SPECTRA is a computer program to numerically calculate the characteristics of synchrotron radiation (SR) emitted from various SR sources. Since the first release in 2001 (Tanaka & Kitamura, 2001[Tanaka, T. & Kitamura, H. (2001). J. Synchrotron Rad. 8, 1221-1228.]), SPECTRA has been used by many users working in the field of SR science, and continuously upgraded to improve its features and add new functions (Tanaka & Kitamura, 2007[Tanaka, T. & Kitamura, H. (2007). AIP Conf. Proc. 879, 355-358.]; Tanaka, 2017a[Tanaka, T. (2017a). Proc. SPIE, 10388, 1038804.]) to answer the requests and feedback from the users. Because of such an incremental upgrade made over nearly two decades, the source code has become much more complicated than what was first released, and its maintenance (bug fix) and improvement (adding new functions) are rather troublesome. In addition, the input (parameter) file of SPECTRA is written with an original syntax and is not necessarily easy to read, which makes it difficult to communicate with other external codes for the purpose of performing the so-called start-to-end simulations.

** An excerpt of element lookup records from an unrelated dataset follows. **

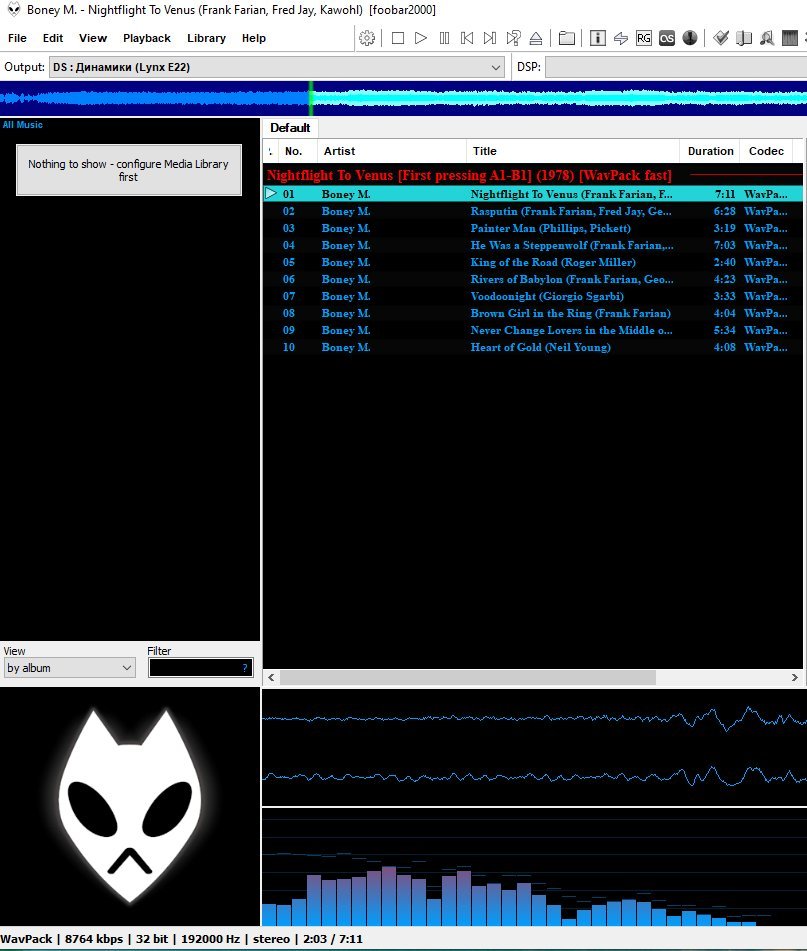Click the waveform seekbar to seek
Viewport: 807px width, 951px height.
(x=500, y=98)
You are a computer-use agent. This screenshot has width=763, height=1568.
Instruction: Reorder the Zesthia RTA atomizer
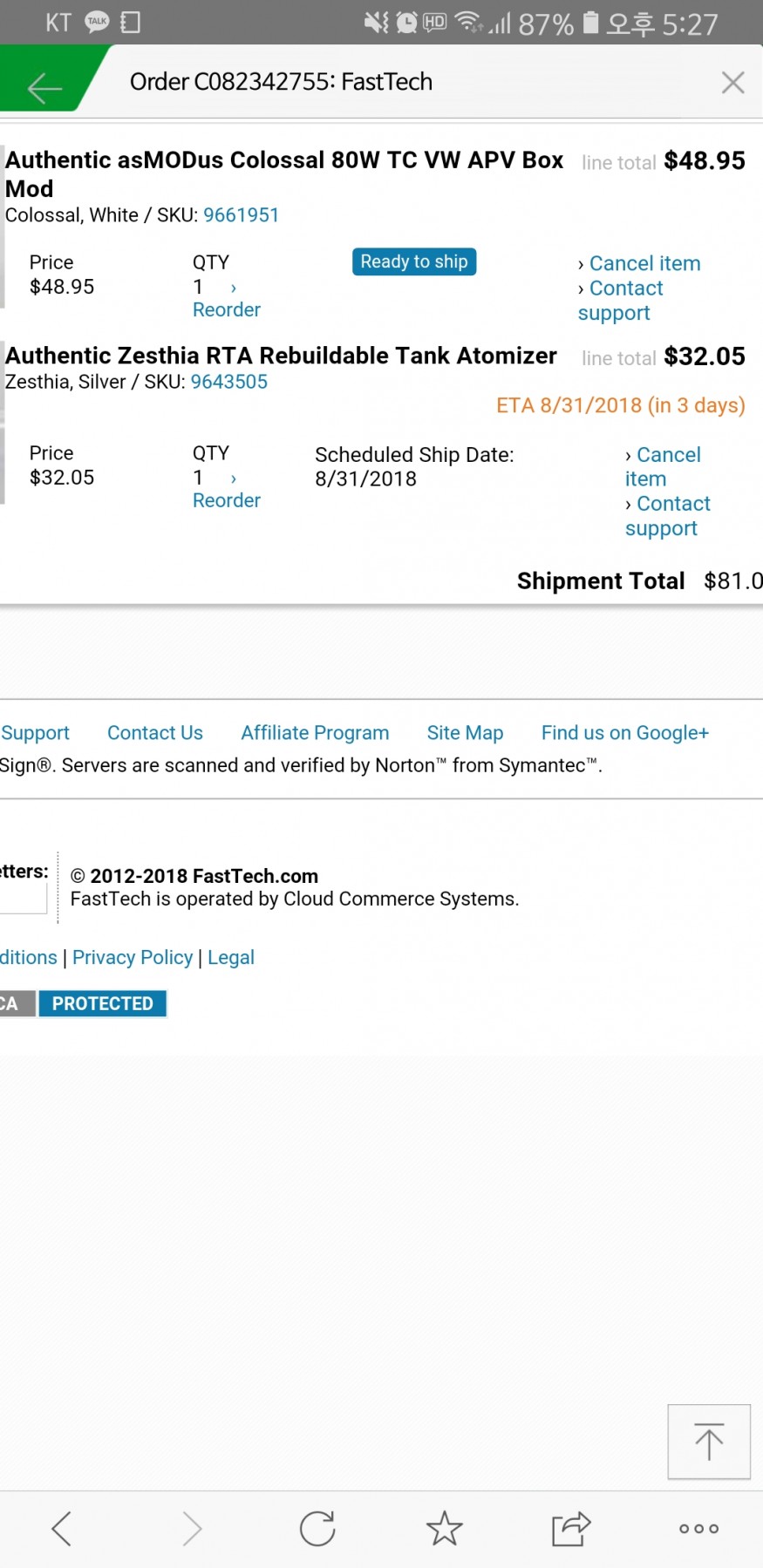tap(226, 500)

Another problem in the current version of SPECTRA is how to visualize the calculation results (output data), whose data structure is multidimensional (larger than 2); in the early versions, the maximum dimension (number of independent variables) of the output data was 2, and thus its visualization was rather simple. This is not the case for the recent versions, which potentially generate multidimensional data, such as the Wigner functions as described later.

Besides the above issues, we should turn to the rapid progress of programming languages. For example, the C++ language, which is chosen for the numerical code of SPECTRA, has been greatly revised and many useful functions have been added. In particular, C++11, a major revision made in 2011, where many improvements have been made not only in new features but also in grammatical descriptions that are useful for programmers of numerical codes. In addition, we have now a large number of cross-platform languages to write a code for graphical user interfaces (GUIs).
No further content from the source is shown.